C’est un exil particulièrement épuisant, d'une grande insécurité, durant lequel les Rohingyas qui fuient le Myanmar sont souvent blessés, perdent la vie ou des proches. Des familles sont fréquemment séparées lors de ce voyage, comme celle de Zahir : « Craignant pour nos vies, nous avons pris la décision déchirante de tout laisser derrière nous. Dans le chaos de la fuite, notre fils de trois ans s'est perdu dans la foule. Bien que nous ayons cherché désespérément, l'aggravation du danger nous a obligés à repartir avec nos autres enfants ». 

Shariful Islam est responsable des activités de santé mentale de MSF dans les cliniques de Kutupalong et de Balukhali, dans le district de Cox’s Bazar au Bangladesh. Il reçoit en consultation des réfugiés récemment arrivés, qui détaillent l’horreur de ce voyage et présentent des symptômes de stress, d’anxiété et de dépression : « Les gens racontent souvent leur pénible voyage du Myanmar au Bangladesh, un chemin semé d'embûches et de désespoir. Nombre d'entre eux ont été confrontés à des obstacles à la frontière, notamment des violences et des refoulements qui les ont empêchés de passer. Leur expérience se caractérise par une exposition prolongée aux traumatismes, à la violence, à la perte et à la mort d'êtres chers. » Arrivés au Bangladesh, ces violences ne cessent pas. Dans les camps de Cox’s Bazar, l’insuffisance des ressources allouées à la crise des réfugiés rend très difficile l'accès à la nourriture et aux soins.

### Tâches à réaliser
a – Selon le texte sur l'exil des Rohingyas, dans quelles cliniques Shariful Islam dirige-t-il les activités de santé mentale de MSF ?
b – Poursuivez le texte sur l'exil des Rohingyas après sa dernière phrase.

### Contenu des données
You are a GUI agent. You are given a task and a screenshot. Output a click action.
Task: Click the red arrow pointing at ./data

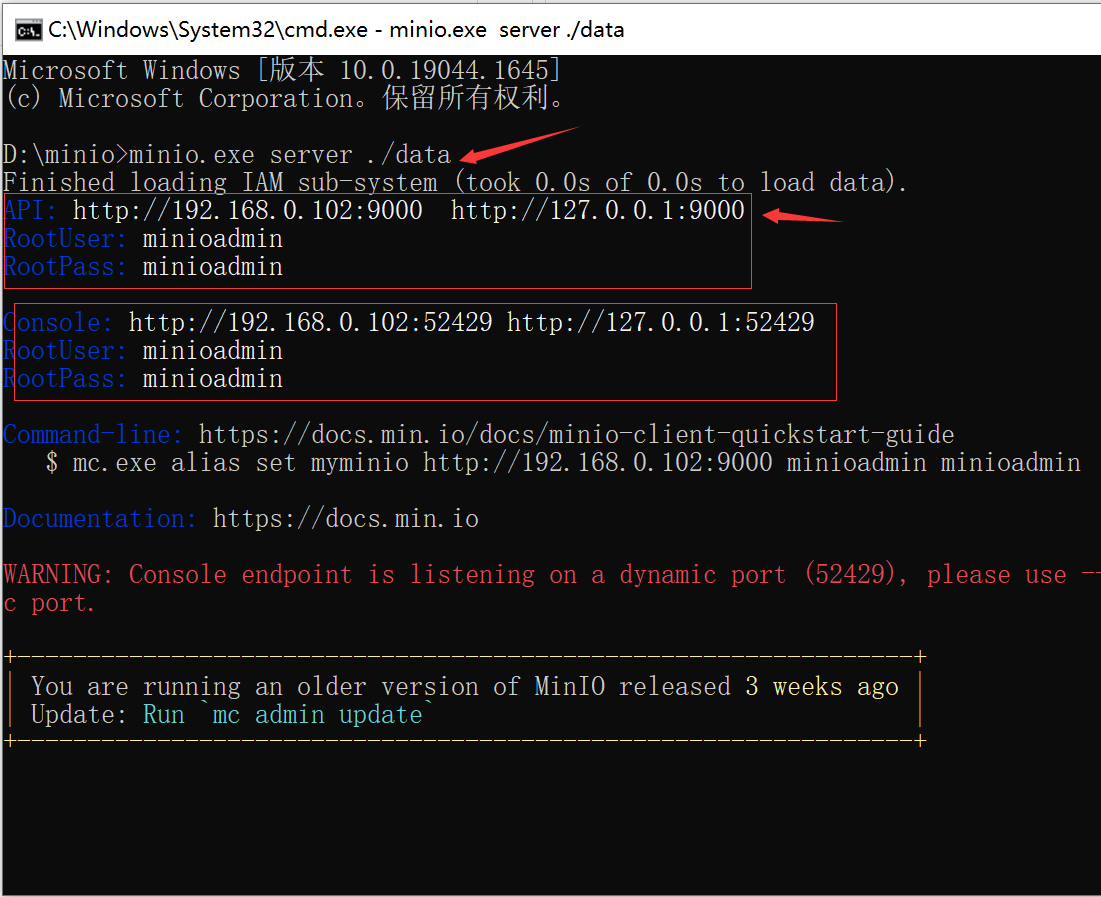coord(518,143)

### Réponses aux tâches
a – Dans les cliniques de Kutupalong et de Balukhali, dans le district de Cox’s Bazar au Bangladesh.

b –
Des conditions de vies alarmantes dans les camps 

À leur arrivée, alors que les autorités bangladaises se sont engagées à subvenir aux besoins les plus urgents des réfugiés rohingyas, de nombreux obstacles persistent, comme l’explique Zahir : « Notre avenir ici est sombre. Nous n'avons pas de maison, pas de revenus et aucune certitude quant à l'avenir. La vie de mes enfants est assombrie par les difficultés [...]. Sans les documents nécessaires, nous n'avons pas accès aux services essentiels, y compris aux soins de santé. Mes besoins médicaux ne sont pas satisfaits et je crains pour ma santé et le bien-être de ma famille. » Ces craintes ne se limitent pas au manque d’accès aux soins, mais aussi à la sécurité, aux abris et à la nourriture : les personnes vivant dans les camps expliquent qu’elles partagent leurs rations alimentaires avec de plus en plus de personnes.  

Dans ce contexte, la santé physique et mentale des réfugiés est menacée. « Les conditions de vie dans les camps ne font qu'exacerber leurs problèmes de santé mentale. Les patients décrivent une atmosphère de plus en plus précaire, avec des rapports quotidiens de fusillades et de conflits entre différents groupes. La peur de la violence est omniprésente, créant un sentiment d'anxiété et d'impuissance omniprésent. » détaille Shariful Islam. Il est aujourd’hui primordial que les personnes qui vivent dans les camps et celles qui y arrivent puissent accéder à l’eau, aux abris, à la nourriture, aux soins de santé, à l’éducation et à la protection. 

Des réfugiés rohingyas se rassemblent pour discuter dans les rues des camps de Cox’s Bazar. Cox’s Bazar, Bangladesh, octobre 2023 © Ro Yassin Abdumonab
Des réfugiés rohingyas se rassemblent pour discuter dans les rues des camps de Cox’s Bazar. Cox’s Bazar, Bangladesh, octobre 2023 © Ro Yassin Abdumonab

Le manque d’accès aux services de base et le surpeuplement des camps créent des conditions de vie dangereuses pour les réfugiés. La fuite des rohingyas, après un voyage éprouvant jusqu’au Bangladesh pour tenter de se protéger des violences de la guerre civile, ne leur permet pas de vivre en sécurité. C’est pourquoi MSF demande un accès sans entrave à l'aide humanitaire, aux soins et à la protection pour tous les réfugiés rohingyas au Bangladesh.